内容来源:https://aibusiness.com/generative-ai/openai-gpt-5-3-codex-spark-shows-what-s-possible-with-cerebras

内容总结:

OpenAI发布新型编码模型,首次采用非英伟达AI芯片

2月12日,OpenAI发布了新一代编码模型GPT-5.3-Codex-Spark的研究预览版。该模型专注于实时编程辅助,是其本月早前发布的GPT-5.3-Codex的轻量化版本,旨在为开发者提供即时、低成本的代码生成与修改支持。

此次发布备受业界关注的核心原因在于其底层硬件架构的转变:Codex-Spark是OpenAI首个完全未使用英伟达(Nvidia)硬件、转而搭载初创公司Cerebras的Wafer-Scale Engine 3芯片运行的模型。这一合作被视作AI芯片市场格局可能出现变化的一个信号。

分析指出,此举对合作双方均具有战略意义。对Cerebras而言,成功支撑OpenAI模型有助于向企业客户证明,其大尺寸AI芯片及晶圆级设计能够与市场主导的英伟达GPU竞争。对OpenAI来说,在主要竞争对手Anthropic近期获得巨额融资并加大市场投入的背景下,持续优化其编码模型有助于巩固其在企业级市场的竞争力。

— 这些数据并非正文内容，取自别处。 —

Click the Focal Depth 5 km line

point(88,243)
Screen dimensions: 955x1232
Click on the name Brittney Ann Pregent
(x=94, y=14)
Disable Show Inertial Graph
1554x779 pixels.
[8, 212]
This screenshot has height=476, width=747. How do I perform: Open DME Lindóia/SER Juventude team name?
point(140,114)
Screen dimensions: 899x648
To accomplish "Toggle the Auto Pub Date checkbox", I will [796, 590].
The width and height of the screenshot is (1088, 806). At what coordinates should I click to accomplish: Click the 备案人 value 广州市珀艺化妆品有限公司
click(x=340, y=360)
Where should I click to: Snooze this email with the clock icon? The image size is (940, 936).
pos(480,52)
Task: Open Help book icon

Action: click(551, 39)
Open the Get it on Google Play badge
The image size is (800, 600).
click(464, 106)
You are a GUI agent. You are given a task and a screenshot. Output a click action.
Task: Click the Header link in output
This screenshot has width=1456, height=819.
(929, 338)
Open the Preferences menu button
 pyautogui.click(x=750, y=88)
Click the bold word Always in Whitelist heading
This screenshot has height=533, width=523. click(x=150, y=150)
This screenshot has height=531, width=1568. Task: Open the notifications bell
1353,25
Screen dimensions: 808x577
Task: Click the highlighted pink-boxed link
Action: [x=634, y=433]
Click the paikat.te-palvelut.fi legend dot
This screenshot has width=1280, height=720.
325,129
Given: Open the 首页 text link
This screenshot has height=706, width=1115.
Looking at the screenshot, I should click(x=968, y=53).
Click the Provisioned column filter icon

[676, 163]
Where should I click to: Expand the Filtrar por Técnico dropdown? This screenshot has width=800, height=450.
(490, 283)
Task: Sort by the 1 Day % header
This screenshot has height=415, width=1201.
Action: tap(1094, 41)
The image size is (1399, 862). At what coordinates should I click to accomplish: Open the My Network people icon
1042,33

行业分析师苏连杰评价称,Codex-Spark作为一款轻量化模型,在支持实时编码、降低开发成本方面具有优势,尤其适合初学者或需要即时辅助的程序员。但其功能也存在一定局限,例如仅支持文本提示,上下文窗口为128k。

尽管模型目前表现聚焦于特定应用场景,但OpenAI与Cerebras的合作若取得长期成功,可能为其他AI硬件供应商(如专注于专用集成电路的厂商)打开市场空间,促使更多AI模型制造商考虑多元化的硬件选择。不过,从英伟达生态转向其他硬件平台,仍需在后台工程层面进行大量重构与适配工作。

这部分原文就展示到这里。